▶ WHAT YOU HAVE TO DO:
Below this line is the material. Write out only its lines from the one containing "You are a computer-use agent. Image resolution: width=566" through the one containing "You are a computer-use agent. Viewport: 690px", both kept, exactly.

▶ DATA:
::::

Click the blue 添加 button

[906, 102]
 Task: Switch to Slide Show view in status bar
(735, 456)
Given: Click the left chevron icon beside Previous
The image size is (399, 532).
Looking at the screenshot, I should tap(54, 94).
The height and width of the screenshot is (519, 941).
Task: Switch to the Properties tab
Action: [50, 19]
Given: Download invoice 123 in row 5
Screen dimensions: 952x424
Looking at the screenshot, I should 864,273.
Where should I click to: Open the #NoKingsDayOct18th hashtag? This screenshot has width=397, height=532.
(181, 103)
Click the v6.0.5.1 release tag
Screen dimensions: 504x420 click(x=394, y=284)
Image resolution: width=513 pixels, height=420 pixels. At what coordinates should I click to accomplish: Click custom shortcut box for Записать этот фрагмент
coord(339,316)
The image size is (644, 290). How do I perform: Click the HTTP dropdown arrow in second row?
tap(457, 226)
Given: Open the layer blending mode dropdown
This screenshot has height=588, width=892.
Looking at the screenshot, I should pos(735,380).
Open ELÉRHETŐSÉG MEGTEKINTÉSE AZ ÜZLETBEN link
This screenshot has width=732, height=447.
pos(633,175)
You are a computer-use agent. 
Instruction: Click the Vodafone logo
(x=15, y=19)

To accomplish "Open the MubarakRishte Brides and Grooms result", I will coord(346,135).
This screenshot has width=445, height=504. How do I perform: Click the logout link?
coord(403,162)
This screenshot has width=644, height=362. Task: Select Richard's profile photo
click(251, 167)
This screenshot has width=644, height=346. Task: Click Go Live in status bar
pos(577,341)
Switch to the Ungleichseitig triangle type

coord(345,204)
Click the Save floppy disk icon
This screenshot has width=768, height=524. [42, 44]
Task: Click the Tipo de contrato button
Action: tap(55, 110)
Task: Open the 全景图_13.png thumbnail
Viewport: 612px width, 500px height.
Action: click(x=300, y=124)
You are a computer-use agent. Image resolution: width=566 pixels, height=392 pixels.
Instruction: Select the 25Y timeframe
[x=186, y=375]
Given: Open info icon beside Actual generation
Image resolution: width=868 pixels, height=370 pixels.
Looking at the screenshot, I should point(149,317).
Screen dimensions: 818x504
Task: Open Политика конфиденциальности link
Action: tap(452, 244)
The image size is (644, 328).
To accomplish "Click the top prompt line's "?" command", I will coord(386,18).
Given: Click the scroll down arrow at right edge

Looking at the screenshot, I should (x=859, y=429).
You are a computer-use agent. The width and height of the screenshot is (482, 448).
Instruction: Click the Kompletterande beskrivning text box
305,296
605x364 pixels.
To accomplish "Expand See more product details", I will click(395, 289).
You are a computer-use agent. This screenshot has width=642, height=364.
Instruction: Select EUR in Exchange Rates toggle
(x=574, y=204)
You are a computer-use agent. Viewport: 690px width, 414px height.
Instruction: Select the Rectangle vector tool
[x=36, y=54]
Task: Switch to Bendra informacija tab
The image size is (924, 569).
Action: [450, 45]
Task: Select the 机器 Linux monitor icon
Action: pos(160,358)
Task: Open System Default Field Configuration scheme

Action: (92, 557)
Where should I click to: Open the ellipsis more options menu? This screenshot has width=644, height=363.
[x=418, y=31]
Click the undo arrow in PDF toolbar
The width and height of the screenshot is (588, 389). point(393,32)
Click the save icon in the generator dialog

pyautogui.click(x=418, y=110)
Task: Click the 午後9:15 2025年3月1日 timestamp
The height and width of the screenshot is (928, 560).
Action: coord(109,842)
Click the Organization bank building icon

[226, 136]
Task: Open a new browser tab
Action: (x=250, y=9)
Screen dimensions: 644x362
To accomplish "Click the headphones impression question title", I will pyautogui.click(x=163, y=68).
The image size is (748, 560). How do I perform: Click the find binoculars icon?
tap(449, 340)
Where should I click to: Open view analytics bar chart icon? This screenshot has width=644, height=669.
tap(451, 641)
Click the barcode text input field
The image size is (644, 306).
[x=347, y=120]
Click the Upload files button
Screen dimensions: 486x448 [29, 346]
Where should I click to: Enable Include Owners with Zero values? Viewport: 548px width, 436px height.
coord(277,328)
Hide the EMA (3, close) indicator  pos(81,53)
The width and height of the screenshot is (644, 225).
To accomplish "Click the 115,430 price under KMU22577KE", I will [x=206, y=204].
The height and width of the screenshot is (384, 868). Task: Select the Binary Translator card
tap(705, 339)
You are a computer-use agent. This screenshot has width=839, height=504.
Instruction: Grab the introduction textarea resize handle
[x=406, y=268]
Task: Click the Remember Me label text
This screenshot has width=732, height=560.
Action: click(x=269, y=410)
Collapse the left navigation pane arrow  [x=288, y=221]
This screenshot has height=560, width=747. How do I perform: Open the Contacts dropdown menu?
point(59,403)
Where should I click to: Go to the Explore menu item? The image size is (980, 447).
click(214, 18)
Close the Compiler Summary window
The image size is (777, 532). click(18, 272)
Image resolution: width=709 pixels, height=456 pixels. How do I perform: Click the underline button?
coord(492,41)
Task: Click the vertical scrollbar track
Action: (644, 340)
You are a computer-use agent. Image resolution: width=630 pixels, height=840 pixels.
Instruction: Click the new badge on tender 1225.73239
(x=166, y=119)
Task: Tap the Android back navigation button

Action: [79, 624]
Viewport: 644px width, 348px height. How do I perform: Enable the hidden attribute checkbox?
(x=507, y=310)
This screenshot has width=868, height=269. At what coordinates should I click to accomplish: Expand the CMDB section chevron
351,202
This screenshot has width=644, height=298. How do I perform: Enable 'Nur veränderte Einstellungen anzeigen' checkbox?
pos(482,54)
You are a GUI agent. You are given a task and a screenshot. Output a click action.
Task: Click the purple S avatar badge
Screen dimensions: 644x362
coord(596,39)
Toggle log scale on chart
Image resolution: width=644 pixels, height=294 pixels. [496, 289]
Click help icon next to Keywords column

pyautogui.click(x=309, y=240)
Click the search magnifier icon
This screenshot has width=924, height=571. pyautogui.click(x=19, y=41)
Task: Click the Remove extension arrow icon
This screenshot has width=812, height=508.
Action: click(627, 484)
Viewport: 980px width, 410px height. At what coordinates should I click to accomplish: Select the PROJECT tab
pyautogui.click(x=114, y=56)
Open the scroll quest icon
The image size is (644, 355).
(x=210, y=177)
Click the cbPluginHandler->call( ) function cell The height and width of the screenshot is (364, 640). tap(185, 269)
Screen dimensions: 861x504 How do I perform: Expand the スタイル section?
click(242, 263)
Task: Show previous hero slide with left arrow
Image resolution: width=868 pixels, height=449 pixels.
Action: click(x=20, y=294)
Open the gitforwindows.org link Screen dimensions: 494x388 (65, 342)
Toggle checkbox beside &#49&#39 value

::::

▶ PROBLEM SOLUTION:
You are a computer-use agent. Image resolution: width=566 pixels, height=392 pixels.
Instruction: Select the 25Y timeframe
[x=186, y=375]
Given: Open info icon beside Actual generation
Image resolution: width=868 pixels, height=370 pixels.
Looking at the screenshot, I should point(149,317).
Screen dimensions: 818x504
Task: Open Политика конфиденциальности link
Action: tap(452, 244)
The image size is (644, 328).
To accomplish "Click the top prompt line's "?" command", I will coord(386,18).
Given: Click the scroll down arrow at right edge

Looking at the screenshot, I should (x=859, y=429).
You are a computer-use agent. The width and height of the screenshot is (482, 448).
Instruction: Click the Kompletterande beskrivning text box
305,296
605x364 pixels.
To accomplish "Expand See more product details", I will click(395, 289).
You are a computer-use agent. This screenshot has width=642, height=364.
Instruction: Select EUR in Exchange Rates toggle
(x=574, y=204)
You are a computer-use agent. Viewport: 690px width, 414px height.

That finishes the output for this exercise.